Scotch
Scotch again. The bottle sits half-empty on the counter and begs me to leave, predicts the way the night will end. The silence in the house fools me into thinking he’s gone, until I hear the creak of a chair in the office. He saunters out, cigarette in one hand and glass in the other, and mumbles something about the skirt I’m wearing. I’ve heard it before, his indirect methods of demanding I change my clothes. He has a special closet in the bedroom. He calls it “Rebecca’s Secret,” stocks it monthly with new lingerie for the moments he wants a whore instead of a girlfriend. I resist it sometimes. But not when he’s drinking scotch.
Inside the closet, I pick through the underwear, find something I pray will please him. Clothes off, lacy bra and panties on, I lie on the bed and wait while he refills his glass in the kitchen. He lingers in the doorway, eyes me like a prize kill from a hunting trip. Sips the scotch, the dangerous glow of his eyes growing with every swallow.
He draws closer, sets the glass on the nightstand, begins to match me in my loss of clothing. But he stops, starts refastening the buttons on his pants. Unusual.
He returns to his beverage, watching me with the same expression he wears when he watches bums eating out of a trash can or obese women wearing spandex. Behind the glass, his lips mutter to me, “Get up.”
I follow him as he moves to the bathroom. He grabs my wrist and leads me to the mirror, pushes me forward so the counter melds with my stomach. His drink goes on the counter, his hands go on my waist. He squeezes. Hard.
“When the fuck did you get this fat?”
I eye the glass of scotch.
“Rebecca Marie Flaherty, I just asked you a question.”
He grabs the glass of scotch. Opens the drawer to my left. My cosmetics drawer.
“I don’t know what I have to do to get a hot, thin, model of a girlfriend.”
He pulls the cap off a tube of lipstick from my drawer. Flips me around as if we’re ballroom dancing, then holds me still and draws me a pair of “Hot Tamale” lips. He turns me back around, stares my reflection down in the mirror while he digs his fingers into my shoulders. “There,” he says, “see how a little improvement can go a long way?”
He places the lipstick in my hand, his dense eyes never straying from mine in the mirror. “I want you to write this on the mirror, right in front of that stomach: I am fat.”
Cheeks aching from holding back tears, I raise my quivering hand and scribble the words on the mirror.
“Now,” he says, tilting my chin upward so I’m face to face with myself, “See where your face is in the mirror? That’s where I want you to write I am ugly.”

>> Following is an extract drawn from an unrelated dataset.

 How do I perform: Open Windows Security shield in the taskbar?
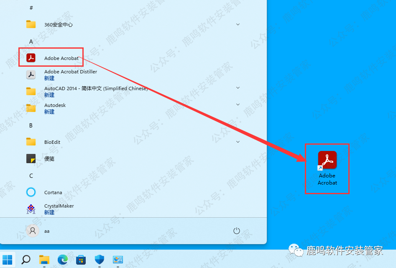tap(100, 260)
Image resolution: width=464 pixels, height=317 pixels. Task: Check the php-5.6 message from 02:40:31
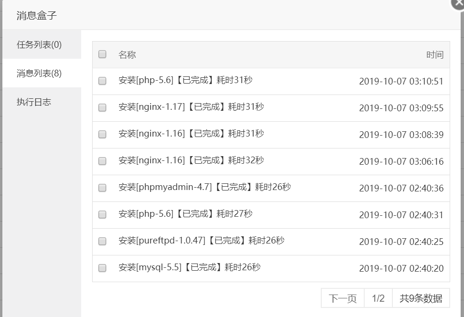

My cheeks give in, letting a few tears venture toward my chin. He’s laughing, tightening his grip on me, and I throw the lipstick against the wall. I wriggle in his arms, afraid of the scotch that’s swimming through his blood. He lets me struggle, at least a little, before disappearing from the room. In the kitchen, I can hear it: the familiar screech of door of the safe opening, the haunting click when he readies his gun. I usually hear these noises when his weekly poker games get too wild; this is the first time I’ve heard it when it’s just the two of us.
The gun appears in the doorway before he does. From behind the gun, his face bears a taunting smirk, one that only half a bottle of scotch could produce.
“If you’re not going to do as I say, I guess I’ve got to give you a little motivation.”
The gun is cold against my temple. He’s back in the cosmetics drawer, digging until he finds an eyeliner pencil. He hands it to me.
“Now what was it that I asked you to write?”
Would he actually do it?
“Go on, you dirty whore.”
Was he just messing with me?
“You dumb bitch, don’t think I won’t pull this trigger. Write what I told you to write on the fucking mirror!”
I press the eyeliner pencil to the mirror, but I don’t let my eyes leave his reflection. I begin to jot, “I-A-M,” and the tension between the gun and my head lessens. It is then that the images appear in my head. The rest of the scotch disappearing, his commands worsening, his inhibitions giving up on me, the bullet piercing my skin, my lifeless body falling to the bathroom floor while statements of low self-confidence remain scribbled on the mirror above me.
I spell out the rest of the phrase. On my face: “I am ugly.” On my stomach: “I am fat.” Satisfied, he lowers the gun. “See, that wasn’t so hard. Let’s try this one,” he says, pointing at my crotch in the mirror. “Right there, write I’m terrible in bed.”
Lucky for me, the scotch has slowed him down. He doesn’t expect that I’ll kick him. After he drops the gun, he isn’t quick enough to grab it before I do. He isn’t sober enough to be afraid of me. He should be. I’m not like him. I’m not afraid to pull the trigger.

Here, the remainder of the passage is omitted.